In contrast, transportation costs are more susceptible to reduction than housing costs. Once the mortgage is signed, the cost of the house will not be reduced. Once the lease is signed, there is little chance that the rent will be lowered. But transportation costs will be reduced in the future by the far more fuel efficient vehicles being required by Washington. Some people can work at home part of the time. People also change cars more frequently than they change houses. If costs become an issue, perhaps the next car is a compact rather than an SUV.
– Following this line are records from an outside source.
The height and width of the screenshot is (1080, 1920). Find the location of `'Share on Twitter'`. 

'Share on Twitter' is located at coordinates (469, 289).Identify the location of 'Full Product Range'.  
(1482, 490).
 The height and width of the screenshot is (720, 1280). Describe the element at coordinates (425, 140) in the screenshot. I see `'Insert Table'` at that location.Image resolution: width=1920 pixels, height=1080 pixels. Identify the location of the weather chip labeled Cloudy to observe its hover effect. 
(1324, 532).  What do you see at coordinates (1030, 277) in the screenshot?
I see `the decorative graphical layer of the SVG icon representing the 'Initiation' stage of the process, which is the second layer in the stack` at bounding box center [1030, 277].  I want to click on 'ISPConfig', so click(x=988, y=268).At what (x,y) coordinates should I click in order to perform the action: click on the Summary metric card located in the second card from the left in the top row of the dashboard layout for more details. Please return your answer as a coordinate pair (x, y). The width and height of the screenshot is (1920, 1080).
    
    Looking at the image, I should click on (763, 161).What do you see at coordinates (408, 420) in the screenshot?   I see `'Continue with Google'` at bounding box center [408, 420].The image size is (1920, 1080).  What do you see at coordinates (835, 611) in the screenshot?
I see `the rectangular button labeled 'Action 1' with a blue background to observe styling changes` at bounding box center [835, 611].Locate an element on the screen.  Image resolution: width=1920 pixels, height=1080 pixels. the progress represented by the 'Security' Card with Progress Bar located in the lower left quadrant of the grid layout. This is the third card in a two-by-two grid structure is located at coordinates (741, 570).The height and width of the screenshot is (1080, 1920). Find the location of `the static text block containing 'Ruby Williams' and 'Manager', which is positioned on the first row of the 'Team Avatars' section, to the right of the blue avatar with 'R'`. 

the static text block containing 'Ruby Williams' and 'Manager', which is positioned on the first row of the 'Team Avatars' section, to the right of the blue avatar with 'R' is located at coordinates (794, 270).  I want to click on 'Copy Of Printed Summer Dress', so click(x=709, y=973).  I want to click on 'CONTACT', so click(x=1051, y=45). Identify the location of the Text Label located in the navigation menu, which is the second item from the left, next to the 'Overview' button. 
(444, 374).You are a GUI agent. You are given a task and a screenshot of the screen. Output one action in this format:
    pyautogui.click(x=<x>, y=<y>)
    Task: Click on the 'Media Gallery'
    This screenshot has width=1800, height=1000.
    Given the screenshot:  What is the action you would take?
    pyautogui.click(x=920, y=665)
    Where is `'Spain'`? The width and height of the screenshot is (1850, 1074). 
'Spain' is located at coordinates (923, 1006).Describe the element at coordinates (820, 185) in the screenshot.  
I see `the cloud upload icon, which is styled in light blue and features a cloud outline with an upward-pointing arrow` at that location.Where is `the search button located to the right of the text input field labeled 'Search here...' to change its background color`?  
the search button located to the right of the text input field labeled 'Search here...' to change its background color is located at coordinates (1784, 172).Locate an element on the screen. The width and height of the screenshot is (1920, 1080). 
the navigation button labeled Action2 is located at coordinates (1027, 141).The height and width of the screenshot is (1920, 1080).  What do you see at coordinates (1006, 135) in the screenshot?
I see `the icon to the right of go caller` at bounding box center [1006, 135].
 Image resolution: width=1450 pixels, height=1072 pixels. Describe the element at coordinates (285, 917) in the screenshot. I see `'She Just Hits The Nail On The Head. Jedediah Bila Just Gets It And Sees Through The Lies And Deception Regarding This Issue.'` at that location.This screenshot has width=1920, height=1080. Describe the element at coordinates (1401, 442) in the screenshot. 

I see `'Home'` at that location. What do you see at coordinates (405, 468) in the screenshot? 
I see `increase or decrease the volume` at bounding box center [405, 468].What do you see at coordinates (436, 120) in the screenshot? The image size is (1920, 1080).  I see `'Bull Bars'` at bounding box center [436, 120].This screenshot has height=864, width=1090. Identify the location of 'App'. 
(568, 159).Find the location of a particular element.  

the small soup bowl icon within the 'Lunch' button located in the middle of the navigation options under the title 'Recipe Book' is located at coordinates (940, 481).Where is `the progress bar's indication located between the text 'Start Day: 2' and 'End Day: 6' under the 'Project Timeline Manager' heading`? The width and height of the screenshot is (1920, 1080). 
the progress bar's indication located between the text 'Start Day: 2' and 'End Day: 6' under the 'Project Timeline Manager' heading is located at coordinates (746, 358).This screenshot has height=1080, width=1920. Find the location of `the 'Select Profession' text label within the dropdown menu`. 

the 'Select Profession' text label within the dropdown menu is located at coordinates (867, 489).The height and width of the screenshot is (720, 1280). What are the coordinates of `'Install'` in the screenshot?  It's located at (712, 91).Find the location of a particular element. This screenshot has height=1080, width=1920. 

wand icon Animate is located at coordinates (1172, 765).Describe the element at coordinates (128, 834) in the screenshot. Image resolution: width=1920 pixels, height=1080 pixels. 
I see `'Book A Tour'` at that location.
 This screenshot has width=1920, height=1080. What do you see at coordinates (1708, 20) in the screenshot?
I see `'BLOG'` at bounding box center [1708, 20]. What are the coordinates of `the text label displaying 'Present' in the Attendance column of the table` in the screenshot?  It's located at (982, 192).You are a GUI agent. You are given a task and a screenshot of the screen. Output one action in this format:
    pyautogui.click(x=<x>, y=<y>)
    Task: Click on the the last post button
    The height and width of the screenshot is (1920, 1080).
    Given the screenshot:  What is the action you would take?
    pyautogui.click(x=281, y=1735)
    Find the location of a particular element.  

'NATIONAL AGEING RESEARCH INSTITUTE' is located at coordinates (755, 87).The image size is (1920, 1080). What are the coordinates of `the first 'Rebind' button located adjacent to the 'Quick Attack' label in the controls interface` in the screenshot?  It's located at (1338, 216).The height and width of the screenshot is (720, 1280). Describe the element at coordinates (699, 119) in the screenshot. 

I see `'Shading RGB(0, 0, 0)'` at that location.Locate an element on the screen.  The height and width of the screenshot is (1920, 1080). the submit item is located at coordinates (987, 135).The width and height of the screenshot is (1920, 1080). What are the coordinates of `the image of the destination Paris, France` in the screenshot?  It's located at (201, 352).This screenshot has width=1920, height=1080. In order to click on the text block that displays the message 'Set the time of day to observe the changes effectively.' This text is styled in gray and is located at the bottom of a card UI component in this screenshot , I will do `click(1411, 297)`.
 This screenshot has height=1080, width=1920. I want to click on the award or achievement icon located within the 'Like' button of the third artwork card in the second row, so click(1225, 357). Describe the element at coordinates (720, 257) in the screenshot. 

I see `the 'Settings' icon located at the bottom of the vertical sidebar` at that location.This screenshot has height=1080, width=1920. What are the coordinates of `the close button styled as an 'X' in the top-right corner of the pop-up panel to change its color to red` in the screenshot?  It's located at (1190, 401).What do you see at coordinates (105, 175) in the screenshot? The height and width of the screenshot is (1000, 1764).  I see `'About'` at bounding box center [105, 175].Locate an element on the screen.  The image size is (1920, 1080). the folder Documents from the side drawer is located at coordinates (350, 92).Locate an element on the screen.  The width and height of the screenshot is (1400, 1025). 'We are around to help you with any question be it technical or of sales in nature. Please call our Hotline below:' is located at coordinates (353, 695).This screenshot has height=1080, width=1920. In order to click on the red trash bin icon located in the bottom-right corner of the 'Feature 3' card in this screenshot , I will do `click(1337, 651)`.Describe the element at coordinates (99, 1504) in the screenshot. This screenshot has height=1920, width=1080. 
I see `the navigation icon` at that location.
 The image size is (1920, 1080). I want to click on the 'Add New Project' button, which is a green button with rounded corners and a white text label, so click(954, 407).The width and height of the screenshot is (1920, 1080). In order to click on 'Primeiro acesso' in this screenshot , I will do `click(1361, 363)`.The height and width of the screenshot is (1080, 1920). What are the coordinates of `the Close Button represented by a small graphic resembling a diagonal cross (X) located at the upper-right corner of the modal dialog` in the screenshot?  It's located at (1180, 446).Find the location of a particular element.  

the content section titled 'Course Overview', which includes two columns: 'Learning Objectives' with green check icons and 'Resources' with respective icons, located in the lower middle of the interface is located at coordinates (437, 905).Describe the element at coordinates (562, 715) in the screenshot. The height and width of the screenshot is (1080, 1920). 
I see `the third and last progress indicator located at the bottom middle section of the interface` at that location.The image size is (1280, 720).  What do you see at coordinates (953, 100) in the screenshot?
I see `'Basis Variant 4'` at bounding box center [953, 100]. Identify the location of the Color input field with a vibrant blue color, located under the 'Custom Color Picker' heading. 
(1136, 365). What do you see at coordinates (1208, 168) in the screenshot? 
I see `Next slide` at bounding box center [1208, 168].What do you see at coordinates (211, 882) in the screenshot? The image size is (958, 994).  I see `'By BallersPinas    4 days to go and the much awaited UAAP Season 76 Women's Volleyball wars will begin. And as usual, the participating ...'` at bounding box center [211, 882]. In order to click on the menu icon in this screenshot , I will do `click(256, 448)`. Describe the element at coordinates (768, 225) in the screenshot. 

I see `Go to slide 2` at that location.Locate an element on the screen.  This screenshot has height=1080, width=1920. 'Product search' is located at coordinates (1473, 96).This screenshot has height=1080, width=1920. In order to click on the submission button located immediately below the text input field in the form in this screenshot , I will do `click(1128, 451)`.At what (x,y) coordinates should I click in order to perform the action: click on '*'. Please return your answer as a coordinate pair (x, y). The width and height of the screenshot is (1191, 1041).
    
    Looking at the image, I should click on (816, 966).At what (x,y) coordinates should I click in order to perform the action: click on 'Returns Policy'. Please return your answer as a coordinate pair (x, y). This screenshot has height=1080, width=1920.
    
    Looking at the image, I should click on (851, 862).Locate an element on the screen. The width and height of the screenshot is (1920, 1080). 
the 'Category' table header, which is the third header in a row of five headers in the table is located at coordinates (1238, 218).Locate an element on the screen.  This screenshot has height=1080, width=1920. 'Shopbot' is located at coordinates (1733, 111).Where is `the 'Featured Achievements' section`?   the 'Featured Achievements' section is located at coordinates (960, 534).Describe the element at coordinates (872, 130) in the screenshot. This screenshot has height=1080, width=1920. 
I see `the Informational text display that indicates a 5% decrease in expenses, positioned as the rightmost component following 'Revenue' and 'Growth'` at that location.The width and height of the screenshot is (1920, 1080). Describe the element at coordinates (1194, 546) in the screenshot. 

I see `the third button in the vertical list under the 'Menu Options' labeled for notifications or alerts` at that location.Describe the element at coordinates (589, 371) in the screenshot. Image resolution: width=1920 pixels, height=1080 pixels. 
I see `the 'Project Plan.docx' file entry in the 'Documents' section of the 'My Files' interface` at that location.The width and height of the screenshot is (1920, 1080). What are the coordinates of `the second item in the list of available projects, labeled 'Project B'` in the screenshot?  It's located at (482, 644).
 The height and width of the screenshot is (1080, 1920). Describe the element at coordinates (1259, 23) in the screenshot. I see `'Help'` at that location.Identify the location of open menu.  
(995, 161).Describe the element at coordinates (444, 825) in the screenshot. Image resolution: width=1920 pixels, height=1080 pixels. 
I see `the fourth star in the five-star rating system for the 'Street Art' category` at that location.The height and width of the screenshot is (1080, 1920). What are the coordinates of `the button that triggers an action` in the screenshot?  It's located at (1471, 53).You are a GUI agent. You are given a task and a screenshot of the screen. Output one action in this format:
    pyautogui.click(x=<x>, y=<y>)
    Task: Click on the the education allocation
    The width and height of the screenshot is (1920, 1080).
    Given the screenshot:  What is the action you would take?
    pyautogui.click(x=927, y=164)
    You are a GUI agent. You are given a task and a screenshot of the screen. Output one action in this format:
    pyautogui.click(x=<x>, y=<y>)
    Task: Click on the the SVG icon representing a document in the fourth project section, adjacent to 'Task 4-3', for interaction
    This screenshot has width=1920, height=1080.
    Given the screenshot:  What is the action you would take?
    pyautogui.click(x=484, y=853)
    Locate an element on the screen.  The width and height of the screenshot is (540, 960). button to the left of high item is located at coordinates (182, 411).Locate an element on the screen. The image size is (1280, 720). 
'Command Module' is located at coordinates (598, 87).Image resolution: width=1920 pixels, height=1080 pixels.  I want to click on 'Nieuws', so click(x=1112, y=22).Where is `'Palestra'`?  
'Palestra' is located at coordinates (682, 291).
CNT's focus on trends in transportation costs rather than housing costs is consistent with its related study, Penny Wise Pound Fuelish, which advocates expansion of prescriptive land use (smart growth) policies to encourage core urban development and make much suburban development illegal. Yet, these very policies played a dominant role in driving house prices up three times as fast relative to incomes as in metropolitan areas that did not adopt them.
Genuine advocacy for affordability requires addressing both transportation and housing costs. It also requires recognition of the significant damage done to affordability by prescriptive land use policies. An extra dollar that a household must pay for housing is just as valuable as one spent on transportation.
All of which leaves us where we started. The nation could still use a reliable housing and transportation index.
Note: CNT provides no 2008 data for housing costs. Such costs will not be available at the neighborhood level from the American Community Survey until 2012 or 2013. However, it would likely have been no more difficult for CNT to model updated housing data by neighborhood than it was to model 2008 data for transportation costs at the neighborhood level.
Wendell Cox is a Visiting Professor, Conservatoire National des Arts et Metiers, Paris. He was born in Los Angeles and was appointed to three terms on the Los Angeles County Transportation Commission by Mayor Tom Bradley. He is the author of "War on the Dream: How Anti-Sprawl Policy Threatens the Quality of Life.”